▶ **Exercise aim**: Give back all of the data unchanged. Keep every word as it is.

======== Exercise input ========

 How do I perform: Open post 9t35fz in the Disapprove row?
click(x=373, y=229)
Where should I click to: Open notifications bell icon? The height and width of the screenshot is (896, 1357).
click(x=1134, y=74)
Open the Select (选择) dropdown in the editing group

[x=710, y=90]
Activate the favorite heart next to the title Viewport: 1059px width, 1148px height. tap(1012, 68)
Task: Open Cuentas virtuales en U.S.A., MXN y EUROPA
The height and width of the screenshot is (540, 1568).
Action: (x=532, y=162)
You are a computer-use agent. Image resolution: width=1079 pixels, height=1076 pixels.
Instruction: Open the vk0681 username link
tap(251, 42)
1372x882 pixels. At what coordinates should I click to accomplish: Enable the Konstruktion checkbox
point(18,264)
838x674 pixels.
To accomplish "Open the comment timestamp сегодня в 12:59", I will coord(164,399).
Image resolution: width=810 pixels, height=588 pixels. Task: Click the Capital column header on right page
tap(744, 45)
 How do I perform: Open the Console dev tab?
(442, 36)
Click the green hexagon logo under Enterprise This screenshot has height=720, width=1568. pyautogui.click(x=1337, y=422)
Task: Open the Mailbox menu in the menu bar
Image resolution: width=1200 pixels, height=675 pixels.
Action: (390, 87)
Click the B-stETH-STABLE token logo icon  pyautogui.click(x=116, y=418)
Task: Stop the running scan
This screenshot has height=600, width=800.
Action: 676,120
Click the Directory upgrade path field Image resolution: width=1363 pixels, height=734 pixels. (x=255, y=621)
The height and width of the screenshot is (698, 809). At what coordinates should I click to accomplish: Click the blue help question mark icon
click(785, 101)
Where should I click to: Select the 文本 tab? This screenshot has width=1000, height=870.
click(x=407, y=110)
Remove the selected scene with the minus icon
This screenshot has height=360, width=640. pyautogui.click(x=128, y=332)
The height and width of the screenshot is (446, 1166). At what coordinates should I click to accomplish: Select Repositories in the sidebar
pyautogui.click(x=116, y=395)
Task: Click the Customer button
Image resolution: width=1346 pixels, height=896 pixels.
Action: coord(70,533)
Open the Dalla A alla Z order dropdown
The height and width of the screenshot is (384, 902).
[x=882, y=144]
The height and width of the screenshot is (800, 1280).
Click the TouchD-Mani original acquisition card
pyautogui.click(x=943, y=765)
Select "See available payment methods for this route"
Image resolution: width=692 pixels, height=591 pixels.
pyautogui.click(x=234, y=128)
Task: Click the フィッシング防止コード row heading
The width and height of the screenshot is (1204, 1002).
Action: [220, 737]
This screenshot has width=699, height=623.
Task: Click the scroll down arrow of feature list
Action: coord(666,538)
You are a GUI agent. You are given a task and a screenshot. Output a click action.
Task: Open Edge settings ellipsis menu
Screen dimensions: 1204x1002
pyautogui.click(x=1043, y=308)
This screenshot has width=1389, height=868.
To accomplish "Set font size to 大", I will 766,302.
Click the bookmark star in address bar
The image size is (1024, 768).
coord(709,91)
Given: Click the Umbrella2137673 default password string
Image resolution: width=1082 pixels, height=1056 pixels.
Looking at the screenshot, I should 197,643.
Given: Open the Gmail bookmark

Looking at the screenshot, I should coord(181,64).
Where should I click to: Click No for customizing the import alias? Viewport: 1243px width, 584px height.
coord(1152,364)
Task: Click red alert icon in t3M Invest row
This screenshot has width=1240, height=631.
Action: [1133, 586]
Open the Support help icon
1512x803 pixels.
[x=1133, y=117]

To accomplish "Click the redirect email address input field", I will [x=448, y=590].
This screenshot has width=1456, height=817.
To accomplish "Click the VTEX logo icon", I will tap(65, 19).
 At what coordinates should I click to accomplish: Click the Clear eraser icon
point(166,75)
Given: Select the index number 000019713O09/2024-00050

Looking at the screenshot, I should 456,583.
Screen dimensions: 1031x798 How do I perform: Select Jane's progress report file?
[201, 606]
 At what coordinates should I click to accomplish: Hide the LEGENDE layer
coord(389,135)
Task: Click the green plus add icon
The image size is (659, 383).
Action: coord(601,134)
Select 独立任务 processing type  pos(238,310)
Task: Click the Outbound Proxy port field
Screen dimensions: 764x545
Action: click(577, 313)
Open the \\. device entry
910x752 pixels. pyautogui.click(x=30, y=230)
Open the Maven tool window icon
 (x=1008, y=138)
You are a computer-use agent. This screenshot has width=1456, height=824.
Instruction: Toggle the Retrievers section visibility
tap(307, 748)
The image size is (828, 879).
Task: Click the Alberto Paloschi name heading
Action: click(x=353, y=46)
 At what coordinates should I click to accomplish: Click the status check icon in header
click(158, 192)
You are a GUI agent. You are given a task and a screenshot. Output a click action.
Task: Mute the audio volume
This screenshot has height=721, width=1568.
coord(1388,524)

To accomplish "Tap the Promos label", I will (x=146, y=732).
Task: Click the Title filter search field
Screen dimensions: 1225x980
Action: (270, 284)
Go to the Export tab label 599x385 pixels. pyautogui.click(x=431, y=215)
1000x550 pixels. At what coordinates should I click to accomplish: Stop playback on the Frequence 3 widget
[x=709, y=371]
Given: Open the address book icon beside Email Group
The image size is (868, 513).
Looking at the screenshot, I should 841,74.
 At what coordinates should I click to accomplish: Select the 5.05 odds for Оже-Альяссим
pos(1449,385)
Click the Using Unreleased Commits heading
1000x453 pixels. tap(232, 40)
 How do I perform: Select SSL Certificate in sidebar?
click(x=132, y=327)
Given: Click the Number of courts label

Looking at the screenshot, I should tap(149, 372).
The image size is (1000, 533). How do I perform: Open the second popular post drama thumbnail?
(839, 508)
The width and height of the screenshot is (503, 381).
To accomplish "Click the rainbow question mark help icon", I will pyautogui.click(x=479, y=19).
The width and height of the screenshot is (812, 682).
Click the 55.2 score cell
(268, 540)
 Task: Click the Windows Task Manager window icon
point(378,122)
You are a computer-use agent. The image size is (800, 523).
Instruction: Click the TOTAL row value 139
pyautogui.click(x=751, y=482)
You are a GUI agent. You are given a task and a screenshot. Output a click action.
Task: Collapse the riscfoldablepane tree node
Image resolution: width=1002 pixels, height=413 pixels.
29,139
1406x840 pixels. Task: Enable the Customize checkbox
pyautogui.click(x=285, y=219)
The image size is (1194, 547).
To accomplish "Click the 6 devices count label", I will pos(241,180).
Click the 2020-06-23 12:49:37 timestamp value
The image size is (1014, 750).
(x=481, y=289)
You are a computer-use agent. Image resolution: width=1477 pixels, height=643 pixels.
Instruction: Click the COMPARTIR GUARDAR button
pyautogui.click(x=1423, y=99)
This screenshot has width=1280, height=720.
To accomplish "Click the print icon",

========

▶ **Answer**:
 How do I perform: Open post 9t35fz in the Disapprove row?
click(x=373, y=229)
Where should I click to: Open notifications bell icon? The height and width of the screenshot is (896, 1357).
click(x=1134, y=74)
Open the Select (选择) dropdown in the editing group

[x=710, y=90]
Activate the favorite heart next to the title Viewport: 1059px width, 1148px height. tap(1012, 68)
Task: Open Cuentas virtuales en U.S.A., MXN y EUROPA
The height and width of the screenshot is (540, 1568).
Action: (x=532, y=162)
You are a computer-use agent. Image resolution: width=1079 pixels, height=1076 pixels.
Instruction: Open the vk0681 username link
tap(251, 42)
1372x882 pixels. At what coordinates should I click to accomplish: Enable the Konstruktion checkbox
point(18,264)
838x674 pixels.
To accomplish "Open the comment timestamp сегодня в 12:59", I will coord(164,399).
Image resolution: width=810 pixels, height=588 pixels. Task: Click the Capital column header on right page
tap(744, 45)
 How do I perform: Open the Console dev tab?
(442, 36)
Click the green hexagon logo under Enterprise This screenshot has height=720, width=1568. pyautogui.click(x=1337, y=422)
Task: Open the Mailbox menu in the menu bar
Image resolution: width=1200 pixels, height=675 pixels.
Action: (390, 87)
Click the B-stETH-STABLE token logo icon  pyautogui.click(x=116, y=418)
Task: Stop the running scan
This screenshot has height=600, width=800.
Action: 676,120
Click the Directory upgrade path field Image resolution: width=1363 pixels, height=734 pixels. (x=255, y=621)
The height and width of the screenshot is (698, 809). At what coordinates should I click to accomplish: Click the blue help question mark icon
click(785, 101)
Where should I click to: Select the 文本 tab? This screenshot has width=1000, height=870.
click(x=407, y=110)
Remove the selected scene with the minus icon
This screenshot has height=360, width=640. pyautogui.click(x=128, y=332)
The height and width of the screenshot is (446, 1166). At what coordinates should I click to accomplish: Select Repositories in the sidebar
pyautogui.click(x=116, y=395)
Task: Click the Customer button
Image resolution: width=1346 pixels, height=896 pixels.
Action: coord(70,533)
Open the Dalla A alla Z order dropdown
The height and width of the screenshot is (384, 902).
[x=882, y=144]
The height and width of the screenshot is (800, 1280).
Click the TouchD-Mani original acquisition card
pyautogui.click(x=943, y=765)
Select "See available payment methods for this route"
Image resolution: width=692 pixels, height=591 pixels.
pyautogui.click(x=234, y=128)
Task: Click the フィッシング防止コード row heading
The width and height of the screenshot is (1204, 1002).
Action: [220, 737]
This screenshot has width=699, height=623.
Task: Click the scroll down arrow of feature list
Action: coord(666,538)
You are a GUI agent. You are given a task and a screenshot. Output a click action.
Task: Open Edge settings ellipsis menu
Screen dimensions: 1204x1002
pyautogui.click(x=1043, y=308)
This screenshot has width=1389, height=868.
To accomplish "Set font size to 大", I will 766,302.
Click the bookmark star in address bar
The image size is (1024, 768).
coord(709,91)
Given: Click the Umbrella2137673 default password string
Image resolution: width=1082 pixels, height=1056 pixels.
Looking at the screenshot, I should 197,643.
Given: Open the Gmail bookmark

Looking at the screenshot, I should coord(181,64).
Where should I click to: Click No for customizing the import alias? Viewport: 1243px width, 584px height.
coord(1152,364)
Task: Click red alert icon in t3M Invest row
This screenshot has width=1240, height=631.
Action: [1133, 586]
Open the Support help icon
1512x803 pixels.
[x=1133, y=117]

To accomplish "Click the redirect email address input field", I will [x=448, y=590].
This screenshot has width=1456, height=817.
To accomplish "Click the VTEX logo icon", I will tap(65, 19).
 At what coordinates should I click to accomplish: Click the Clear eraser icon
point(166,75)
Given: Select the index number 000019713O09/2024-00050

Looking at the screenshot, I should 456,583.
Screen dimensions: 1031x798 How do I perform: Select Jane's progress report file?
[201, 606]
 At what coordinates should I click to accomplish: Hide the LEGENDE layer
coord(389,135)
Task: Click the green plus add icon
The image size is (659, 383).
Action: coord(601,134)
Select 独立任务 processing type  pos(238,310)
Task: Click the Outbound Proxy port field
Screen dimensions: 764x545
Action: click(577, 313)
Open the \\. device entry
910x752 pixels. pyautogui.click(x=30, y=230)
Open the Maven tool window icon
 (x=1008, y=138)
You are a computer-use agent. This screenshot has width=1456, height=824.
Instruction: Toggle the Retrievers section visibility
tap(307, 748)
The image size is (828, 879).
Task: Click the Alberto Paloschi name heading
Action: click(x=353, y=46)
 At what coordinates should I click to accomplish: Click the status check icon in header
click(158, 192)
You are a GUI agent. You are given a task and a screenshot. Output a click action.
Task: Mute the audio volume
This screenshot has height=721, width=1568.
coord(1388,524)

To accomplish "Tap the Promos label", I will (x=146, y=732).
Task: Click the Title filter search field
Screen dimensions: 1225x980
Action: (270, 284)
Go to the Export tab label 599x385 pixels. pyautogui.click(x=431, y=215)
1000x550 pixels. At what coordinates should I click to accomplish: Stop playback on the Frequence 3 widget
[x=709, y=371]
Given: Open the address book icon beside Email Group
The image size is (868, 513).
Looking at the screenshot, I should 841,74.
 At what coordinates should I click to accomplish: Select the 5.05 odds for Оже-Альяссим
pos(1449,385)
Click the Using Unreleased Commits heading
1000x453 pixels. tap(232, 40)
 How do I perform: Select SSL Certificate in sidebar?
click(x=132, y=327)
Given: Click the Number of courts label

Looking at the screenshot, I should tap(149, 372).
The image size is (1000, 533). How do I perform: Open the second popular post drama thumbnail?
(839, 508)
The width and height of the screenshot is (503, 381).
To accomplish "Click the rainbow question mark help icon", I will pyautogui.click(x=479, y=19).
The width and height of the screenshot is (812, 682).
Click the 55.2 score cell
(268, 540)
 Task: Click the Windows Task Manager window icon
point(378,122)
You are a computer-use agent. The image size is (800, 523).
Instruction: Click the TOTAL row value 139
pyautogui.click(x=751, y=482)
You are a GUI agent. You are given a task and a screenshot. Output a click action.
Task: Collapse the riscfoldablepane tree node
Image resolution: width=1002 pixels, height=413 pixels.
29,139
1406x840 pixels. Task: Enable the Customize checkbox
pyautogui.click(x=285, y=219)
The image size is (1194, 547).
To accomplish "Click the 6 devices count label", I will pos(241,180).
Click the 2020-06-23 12:49:37 timestamp value
The image size is (1014, 750).
(x=481, y=289)
You are a computer-use agent. Image resolution: width=1477 pixels, height=643 pixels.
Instruction: Click the COMPARTIR GUARDAR button
pyautogui.click(x=1423, y=99)
This screenshot has width=1280, height=720.
To accomplish "Click the print icon",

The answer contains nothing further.